Julian's talk at eTech 2006 is a highly-relevant-for-my-research-and-personal-interests gig. It was called Pervasive Electronic Games: Theory Objects For Social Play. (be careful: huge pdf). Check regine's note or liz goodman's write-up for more about it. Some of Julian's considerations as he summarized them:
- Games are theory objects that can reveal and shape human interaction rituals
- Games can be an approach to research as a way to understand and create new kinds of social practices
- Games can become ways to knit together, create and play with social formations
- Games are (also) about reworking our expectations about social behavior and conformity
- Games can be casual play
- Games do not have to emphasize complicated "cool", but ultimately illegible technologies
- Consider it a game design challenge to work below normative, existing technology "high-bars"
- Seamfulness — Matthew Chalmers, et. al.'s approach to confronting the pot-hole strewn mobile networks — is the design approach to consider creating pervasive networked experiences. The frustration induced by but one network failure is enough to sully even the most beautiful game.
- Get us to look at the “real” inhabited world in new ways
- New perspectives lead to new considerations as to what goes on in the world and how we can make the world more habitable and sustainable.

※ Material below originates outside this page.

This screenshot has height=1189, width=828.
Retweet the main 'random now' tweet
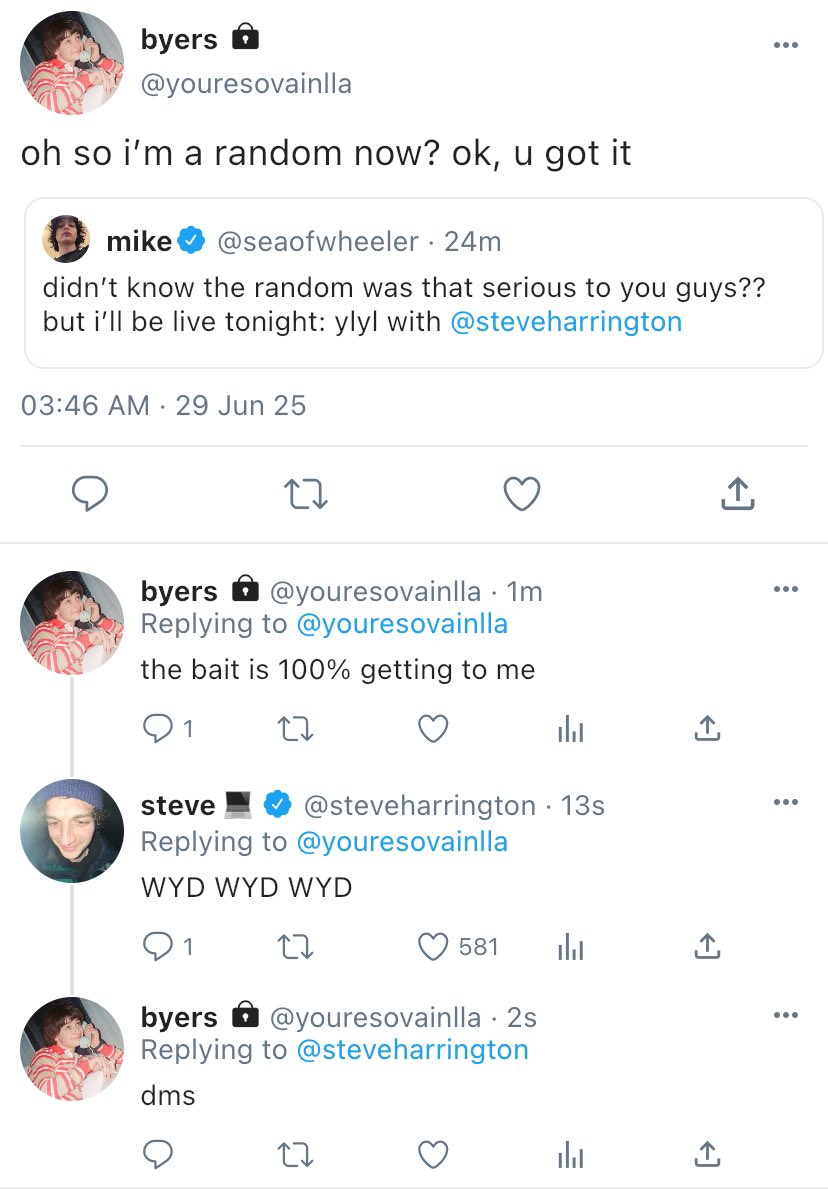click(x=306, y=493)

Why do I blog this? Julian's aim was to show that pervasive games can be seen as a way of creating, understanding and researching social interactions and the relationship between we and the worlds we inhabit. Which is obviously also an idea that I fully agree with, using a game like CatchBob is for me a way to take games as an alibi for studying social and even cognitive issues in terms of user experience, collaborative behavior, interaction design or information management.
I really like the issue he raised, they're all starting point in the future of pervasive games that would go beyond collaborative hunt, collective gathering or objects or buddyfinder tools.